To avoid accidentally influencing the vote elsewhere, any results and exit polls are top secret until Sunday night. There can be no reporting of projected results.
But on Sunday, everything will emerge over the course of a few hours.
Here are some key things to watch out for.
Keep an eye on Europe’s traditional powerhouse
The centre-right and centre-left parties have been the dominant power in every European Parliament. Between them, the European People’s Party (EPP) and Socialists and Democrats (S&D) have always had more than 50% of the seats between them.
No-one is predicting a drastic change in the old order – but more of a gradual chipping away at the establishment.
The key will be whether the two parties drop from a combined strength of just over half of MEPs to just under half.
That small change would be historic – and might reflect the rising importance of the smaller parties. No longer would the two biggest players be able to form a majority by themselves.
Watch for new alliance of the far right
Europe’s right-wing nationalists have rarely succeeded in finding common ground – but this time they have tried very hard to do so.

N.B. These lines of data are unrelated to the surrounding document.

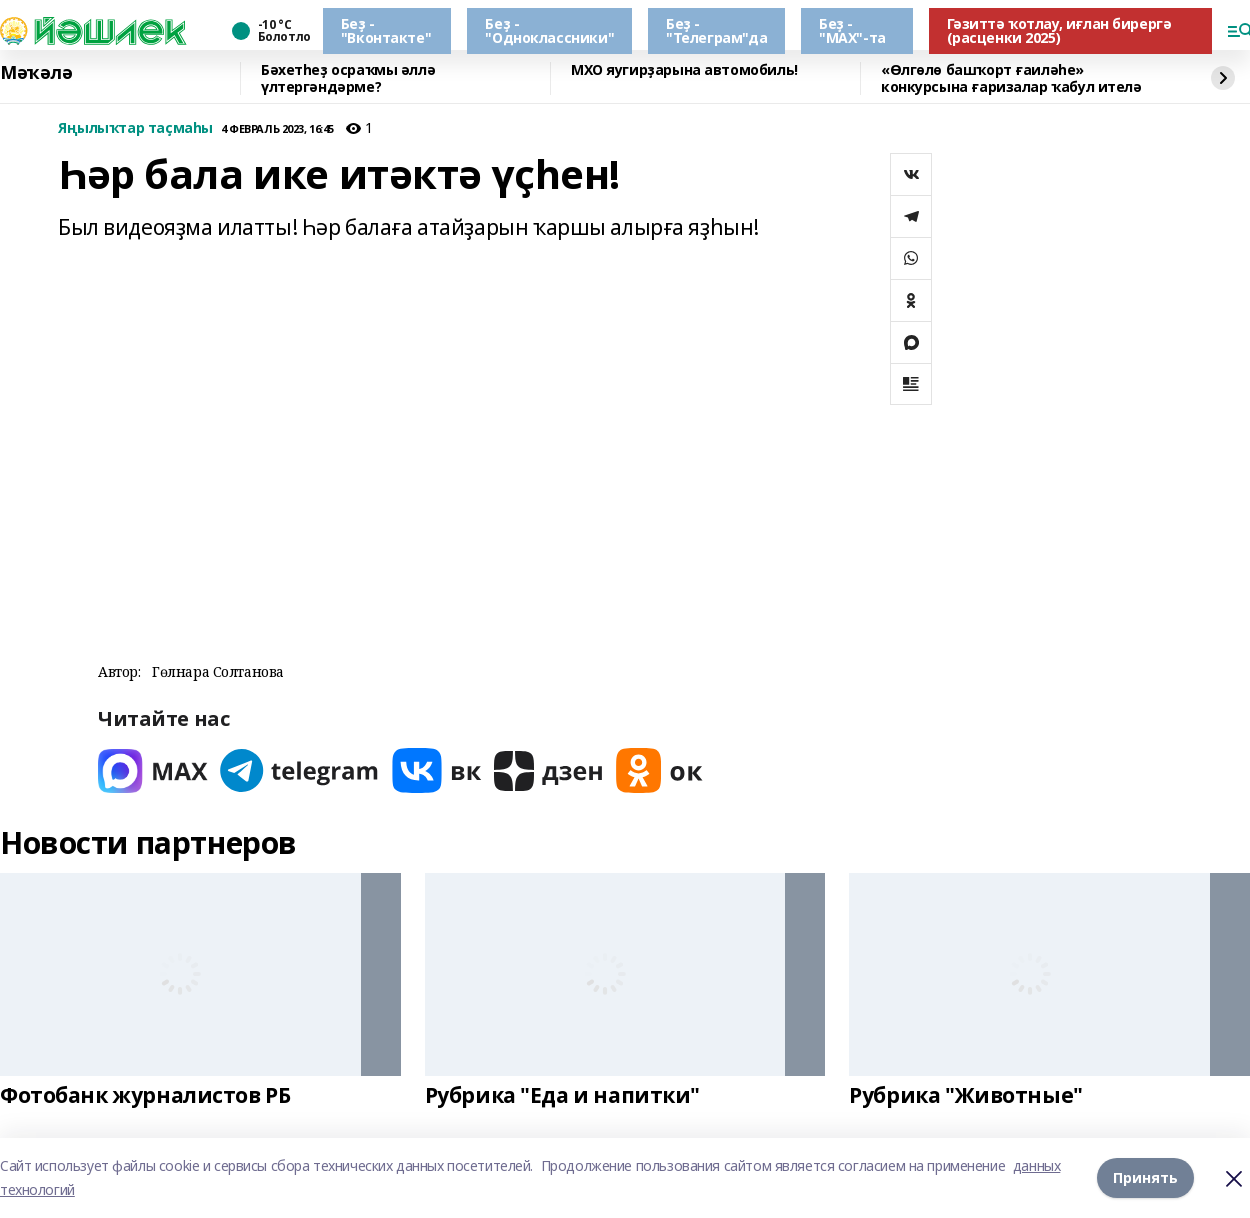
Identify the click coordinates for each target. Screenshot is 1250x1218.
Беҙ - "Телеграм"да (716, 30)
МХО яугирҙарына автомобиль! (684, 70)
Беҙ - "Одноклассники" (549, 30)
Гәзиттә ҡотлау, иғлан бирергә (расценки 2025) (1059, 30)
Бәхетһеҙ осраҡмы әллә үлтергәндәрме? (348, 78)
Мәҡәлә (36, 73)
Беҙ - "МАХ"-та (852, 30)
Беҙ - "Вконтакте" (386, 30)
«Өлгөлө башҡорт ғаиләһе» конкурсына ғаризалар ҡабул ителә (1011, 78)
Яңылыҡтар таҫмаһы (135, 128)
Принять (1145, 1177)
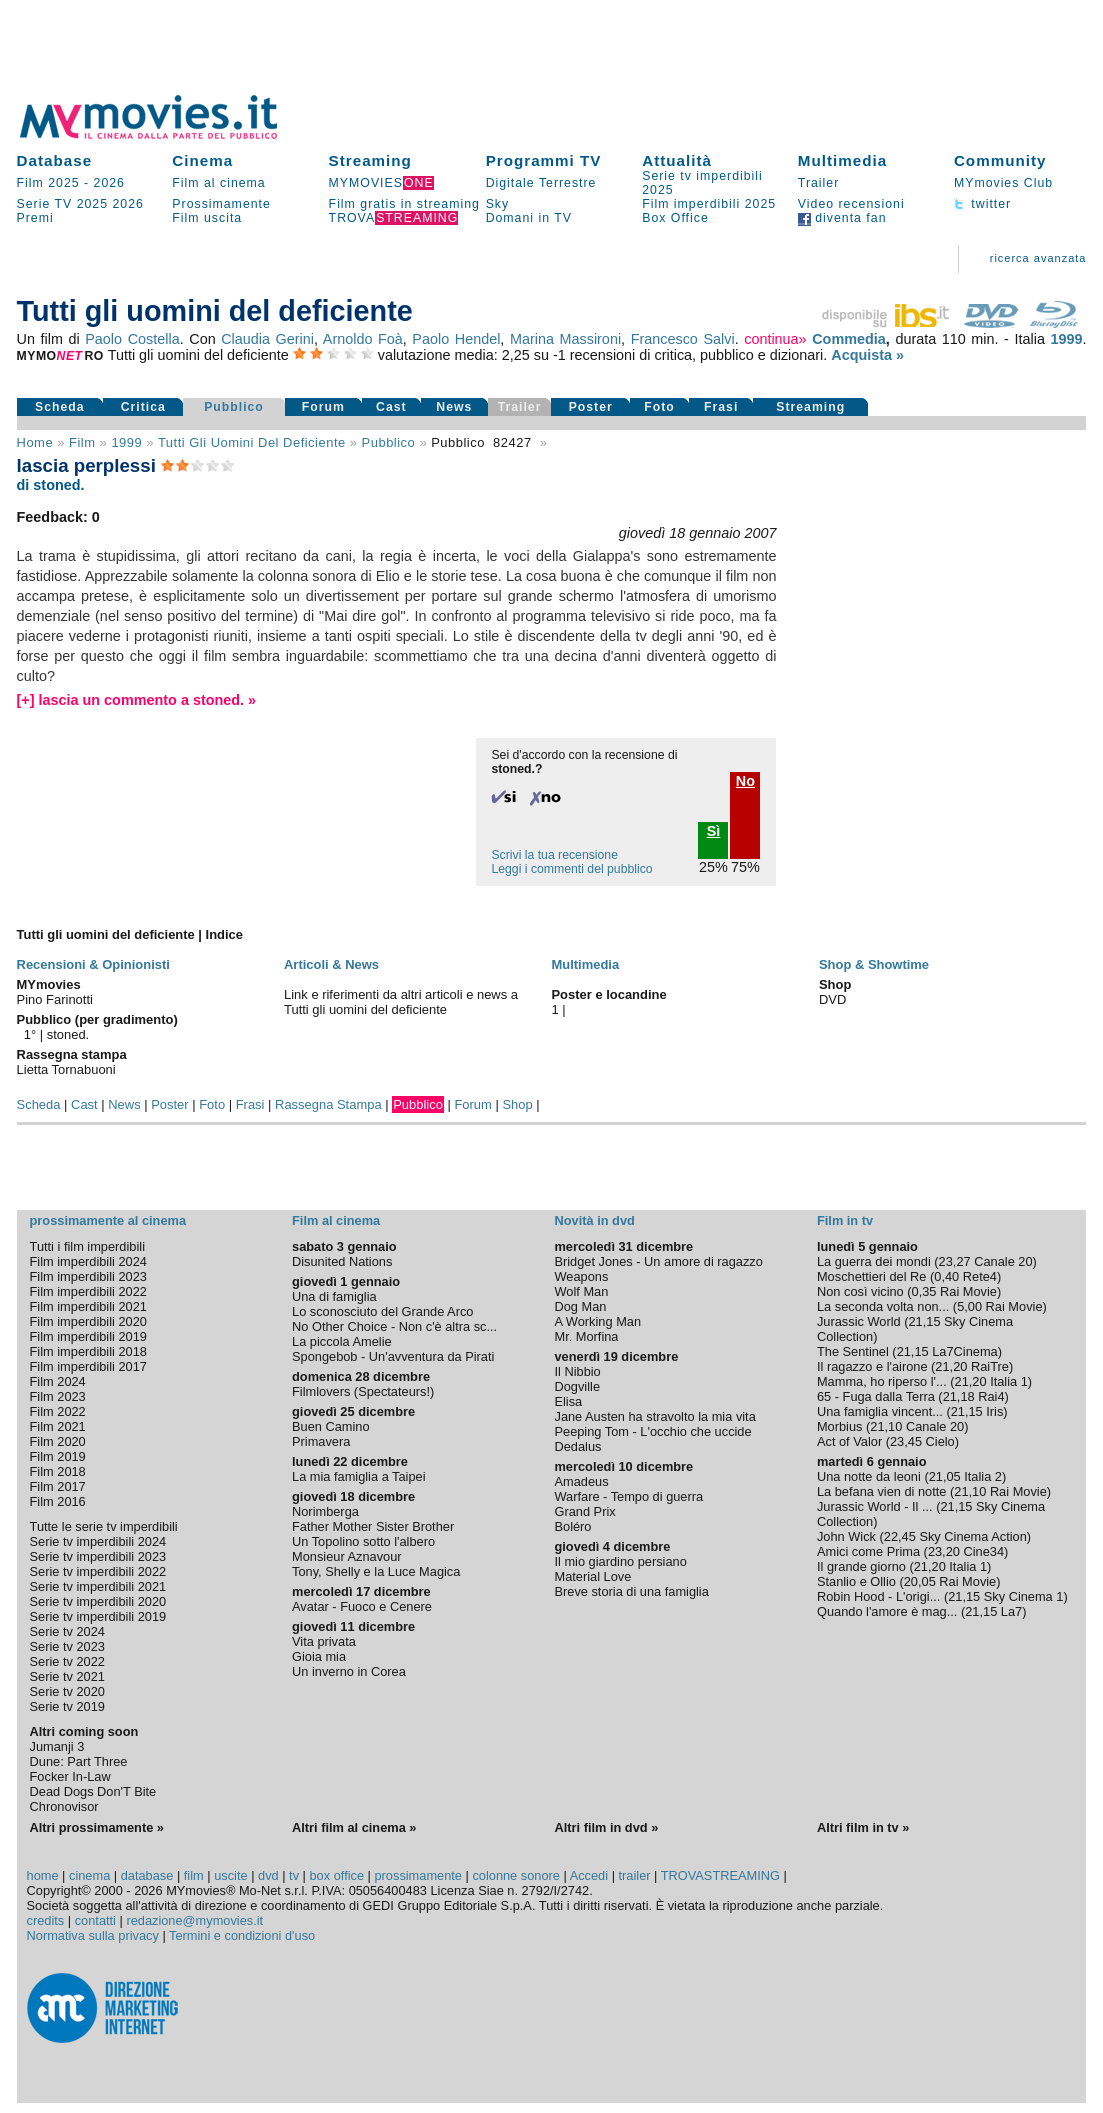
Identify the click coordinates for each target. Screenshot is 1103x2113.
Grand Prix (584, 1511)
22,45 (900, 1536)
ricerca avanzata (1038, 258)
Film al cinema (218, 183)
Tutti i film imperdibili (87, 1246)
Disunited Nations (342, 1261)
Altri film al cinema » (354, 1827)
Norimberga (325, 1511)
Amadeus (581, 1481)
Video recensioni (851, 204)
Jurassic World (859, 1321)
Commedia (849, 339)
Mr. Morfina (586, 1336)
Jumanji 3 (57, 1746)
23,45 (906, 1441)
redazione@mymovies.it (194, 1920)
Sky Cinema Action (972, 1536)
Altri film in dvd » (606, 1827)
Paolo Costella (132, 339)
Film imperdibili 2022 (88, 1291)
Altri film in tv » (863, 1827)
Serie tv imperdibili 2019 (98, 1616)
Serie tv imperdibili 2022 (98, 1571)
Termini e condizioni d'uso (242, 1935)
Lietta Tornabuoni (66, 1069)
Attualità (677, 160)
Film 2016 (58, 1501)
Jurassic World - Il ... (875, 1506)
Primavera (321, 1441)
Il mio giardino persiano (620, 1561)
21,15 (924, 1321)
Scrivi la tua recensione (554, 855)
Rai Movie (968, 1291)
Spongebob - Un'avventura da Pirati (393, 1356)
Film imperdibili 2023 (88, 1276)
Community (1000, 160)
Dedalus (577, 1446)
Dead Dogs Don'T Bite (93, 1791)
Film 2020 (58, 1441)
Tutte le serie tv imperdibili (104, 1526)
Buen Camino (331, 1426)
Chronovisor (64, 1806)
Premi (35, 218)
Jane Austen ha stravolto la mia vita (654, 1416)
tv (294, 1875)
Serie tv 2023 (67, 1646)
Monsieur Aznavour (347, 1556)
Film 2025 (48, 183)
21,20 (951, 1366)
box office (337, 1875)
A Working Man (597, 1321)
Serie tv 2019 (67, 1706)
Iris (994, 1411)
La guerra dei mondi (874, 1261)
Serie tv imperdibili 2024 (98, 1541)
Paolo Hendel (456, 339)
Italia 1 (1009, 1381)
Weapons (581, 1276)
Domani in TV (529, 218)
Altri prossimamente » (97, 1827)
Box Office (675, 218)
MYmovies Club (1003, 183)
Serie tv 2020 (67, 1691)
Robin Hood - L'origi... (878, 1596)
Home (35, 442)
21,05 (945, 1476)
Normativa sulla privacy (93, 1935)
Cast (391, 407)
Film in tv (845, 1220)
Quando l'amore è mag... (887, 1611)
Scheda (60, 407)
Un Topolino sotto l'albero (363, 1541)
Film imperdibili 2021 (88, 1306)
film (82, 442)
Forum (323, 407)
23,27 (955, 1261)
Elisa (568, 1401)
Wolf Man (581, 1291)
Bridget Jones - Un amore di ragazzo (658, 1261)
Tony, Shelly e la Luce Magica (376, 1571)
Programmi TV (544, 160)
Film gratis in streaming (404, 204)
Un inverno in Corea (349, 1671)
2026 (109, 183)
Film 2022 (58, 1411)
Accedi (589, 1875)
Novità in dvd (594, 1220)
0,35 (924, 1291)
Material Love (592, 1576)
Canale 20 (1003, 1261)
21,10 (886, 1426)
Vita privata (324, 1641)
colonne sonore (516, 1875)
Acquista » (867, 355)
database (147, 1875)
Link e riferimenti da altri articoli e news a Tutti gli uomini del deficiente (401, 1002)
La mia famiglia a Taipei (359, 1476)
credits (46, 1920)
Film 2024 (58, 1381)
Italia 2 (983, 1476)
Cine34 (983, 1551)
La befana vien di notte (882, 1491)
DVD (832, 999)
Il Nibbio (577, 1371)
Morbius (840, 1426)
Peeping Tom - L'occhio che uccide (652, 1431)
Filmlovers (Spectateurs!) (363, 1391)
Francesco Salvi (683, 339)
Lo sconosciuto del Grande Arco (382, 1311)
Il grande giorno (861, 1566)
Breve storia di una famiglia (631, 1591)
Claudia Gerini (267, 339)
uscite (230, 1875)
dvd (268, 1875)
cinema (89, 1875)
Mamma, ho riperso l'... (882, 1381)
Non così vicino (860, 1291)
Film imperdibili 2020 (88, 1321)
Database (55, 160)
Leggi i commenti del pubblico (571, 869)
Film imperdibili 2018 (88, 1351)
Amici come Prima (868, 1551)
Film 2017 (58, 1486)
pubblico (389, 442)
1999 (1066, 339)
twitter (982, 204)
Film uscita (207, 218)
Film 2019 (58, 1456)
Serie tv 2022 (67, 1661)
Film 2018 (58, 1471)
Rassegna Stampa (328, 1104)
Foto (659, 407)
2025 (92, 204)
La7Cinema (964, 1351)
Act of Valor (849, 1441)
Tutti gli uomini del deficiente (252, 442)
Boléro (572, 1526)
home (43, 1875)
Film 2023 (58, 1396)
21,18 (959, 1396)
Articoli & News (331, 964)
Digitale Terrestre (541, 183)
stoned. (68, 1034)
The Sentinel (853, 1351)
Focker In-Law (70, 1776)
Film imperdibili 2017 (88, 1366)
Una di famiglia (334, 1296)
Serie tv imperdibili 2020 (98, 1601)
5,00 (969, 1306)
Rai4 (991, 1396)
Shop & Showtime (874, 964)
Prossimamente (221, 204)
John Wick (846, 1536)
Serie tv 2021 (67, 1676)
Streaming (370, 160)
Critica (143, 407)
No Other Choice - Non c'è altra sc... (394, 1326)
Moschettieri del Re (872, 1276)
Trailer (818, 183)
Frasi (721, 407)
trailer (635, 1875)
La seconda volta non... (883, 1306)
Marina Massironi (565, 339)
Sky (498, 204)
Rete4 (980, 1276)
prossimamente (417, 1875)
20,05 (920, 1581)
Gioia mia (319, 1656)
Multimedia (842, 160)
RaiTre (990, 1366)
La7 (1011, 1611)
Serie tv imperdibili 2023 (98, 1556)
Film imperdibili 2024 (88, 1261)
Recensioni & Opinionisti (93, 964)
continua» (775, 339)
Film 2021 (58, 1426)
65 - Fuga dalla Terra (876, 1396)
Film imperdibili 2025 (709, 204)
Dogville (577, 1386)
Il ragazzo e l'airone (872, 1366)
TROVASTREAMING (720, 1875)
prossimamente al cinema (108, 1220)
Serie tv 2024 (67, 1631)
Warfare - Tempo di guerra (628, 1496)
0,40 (946, 1276)
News (454, 407)
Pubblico (234, 407)
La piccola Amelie (342, 1341)
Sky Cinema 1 (1024, 1596)
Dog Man (580, 1306)
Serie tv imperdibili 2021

Italy’s Matteo Salvini is trying to create a powerful bloc in the Parliament, which he is calling the European Alliance for People and Nations.
On 18 May he gathered 12 far-right parties for a campaign rally, from Bulgaria in the east to Finland in the north, taking in France’s high-profile National Rally and Germany’s AfD.
Such a group, if it emerges, could be a major force.
Will more women get elected?
Every European Parliament election has seen the representation of women as MEPs rise, slowly but steadily – from 15% in 1974 to 37% in 2014.
The uncertainty around the shift in the vote this time means there is no guarantee that trend will continue – and any decline, no matter how small, would be a first.
Women in the European Parliament
As a percentage of total MEPs, 1984-2019
There is also the issue of who will take the top jobs in the European Commission – the executive body of the EU.
Most of the top jobs are held by men.
In the existing setup, there is just one woman – foreign policy chief Federica Mogherini – in office.
Two women are among the six candidates currently vying for the top job in the European Commission. A decision will not be made on the Commission jobs until later.
How will Austria’s scandal play out?
Austria’s coalition of the far right and conservatives served as a model for nationalists – until it came crashing down in the days leading up to these elections.
Little over a week before Austrians went to vote, a video from 2017 emerged on German media showing the leader of the far-right Freedom Party apparently promising government contracts in exchange for election support.
All the Freedom Party ministers resigned or were fired and conservative Chancellor Sebastian Kurz is left facing a no-confidence vote the day after Sunday’s election result.
No-one knows how the two parties will fare.
Can Macron be a new face for Europe?
France’s President Emmanuel Macron has often campaigned on pro-European issues, attempting to place France at the heart of Europe and tackle rising Euroscepticism.
This is the first time his LREM party has fought a European election, and running under the name Renaissance it faces a strong challenge from the far-right National Rally, fronted by Marine Le Pen.
Even a narrow defeat would be a blow at home, where he has been dealing with months of protests from the Yellow Vest movement.
Then there’s the question of where this new player would fit in the European Parliament.
The obvious choice would be the Alliance of Liberals and Democrats for Europe (ALDE) – but the two have their differences and Mr Macron’s party is eyeing other parties outside the group too.
Will there be a green wave?
Some of the smaller groups in the European Parliament are looking to attract votes from the left, and the European Greens are hoping to capitalise on the spread of climate change protests.
In the run-up to the elections, there was much talk of a “green wave” for the environmentalist parties. It has been strongest in Germany, where the party is hoping for substantial gains.
Climate change is seen as one of the top two issues for voters in Denmark, Sweden and Finland, but that may not translate into Green votes.
What will Hungary’s Orban do next?
Prime Minister Viktor Orban and his nationalist Fidesz party are popular in Hungary but not flavour of the month in the EU.
Fidesz has been suspended from the centre-right EPP, the largest European Parliament group, over its anti-EU rhetoric and targeting of senior EPP members in campaign ads.
So the choice he has is whether to fight to stay in the centre right or join the emerging alliance of nationalist, anti-immigration parties.
That would provide Matteo Salvini’s group with a sizeable bonus, but even though the two leaders see eye to eye on many issues, Mr Orban has not said what will do next.